--- START Source material ---

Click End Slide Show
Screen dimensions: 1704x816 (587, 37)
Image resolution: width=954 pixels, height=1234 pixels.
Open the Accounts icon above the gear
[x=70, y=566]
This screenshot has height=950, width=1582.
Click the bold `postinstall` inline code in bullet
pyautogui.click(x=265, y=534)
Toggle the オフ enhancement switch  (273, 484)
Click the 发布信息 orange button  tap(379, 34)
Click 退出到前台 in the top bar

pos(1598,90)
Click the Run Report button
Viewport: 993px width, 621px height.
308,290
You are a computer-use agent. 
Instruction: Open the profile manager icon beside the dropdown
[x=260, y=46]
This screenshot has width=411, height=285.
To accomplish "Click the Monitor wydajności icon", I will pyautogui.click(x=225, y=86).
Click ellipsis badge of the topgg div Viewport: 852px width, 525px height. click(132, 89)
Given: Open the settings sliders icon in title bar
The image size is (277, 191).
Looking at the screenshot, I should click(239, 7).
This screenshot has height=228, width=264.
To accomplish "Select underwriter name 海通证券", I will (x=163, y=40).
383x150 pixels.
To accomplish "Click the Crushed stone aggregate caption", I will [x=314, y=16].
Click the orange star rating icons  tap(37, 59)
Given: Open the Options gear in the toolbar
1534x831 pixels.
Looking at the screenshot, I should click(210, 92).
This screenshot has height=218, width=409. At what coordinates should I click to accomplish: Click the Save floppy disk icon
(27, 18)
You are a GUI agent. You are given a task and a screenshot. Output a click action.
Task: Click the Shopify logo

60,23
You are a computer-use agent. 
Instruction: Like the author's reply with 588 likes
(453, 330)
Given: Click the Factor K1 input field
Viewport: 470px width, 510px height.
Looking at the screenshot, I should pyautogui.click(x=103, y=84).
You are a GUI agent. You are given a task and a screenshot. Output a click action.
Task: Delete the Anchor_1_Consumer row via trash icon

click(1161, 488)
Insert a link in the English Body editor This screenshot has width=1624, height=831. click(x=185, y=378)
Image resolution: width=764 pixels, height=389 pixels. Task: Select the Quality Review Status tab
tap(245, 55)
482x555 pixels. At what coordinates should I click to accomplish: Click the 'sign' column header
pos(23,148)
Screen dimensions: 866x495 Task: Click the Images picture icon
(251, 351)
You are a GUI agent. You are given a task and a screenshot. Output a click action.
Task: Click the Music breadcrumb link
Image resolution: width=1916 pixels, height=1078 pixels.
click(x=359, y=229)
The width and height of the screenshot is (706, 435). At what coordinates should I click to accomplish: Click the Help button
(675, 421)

--- END Source material ---

Written instruction →
Render the material from its start through the line containing "pyautogui.click(x=265, y=534)", inclusive, as a two-column CSV headed instruction and response. Each row holds one thing asked and its answer, each in a quoted field with line breaks replaced by spaces.

Solution to the problem →
instruction,response
"Click End Slide Show","Screen dimensions: 1704x816 (587, 37)"
"Image resolution: width=954 pixels, height=1234 pixels. Open the Accounts icon above the gear","[x=70, y=566]"
"This screenshot has height=950, width=1582. Click the bold `postinstall` inline code in bullet","pyautogui.click(x=265, y=534)"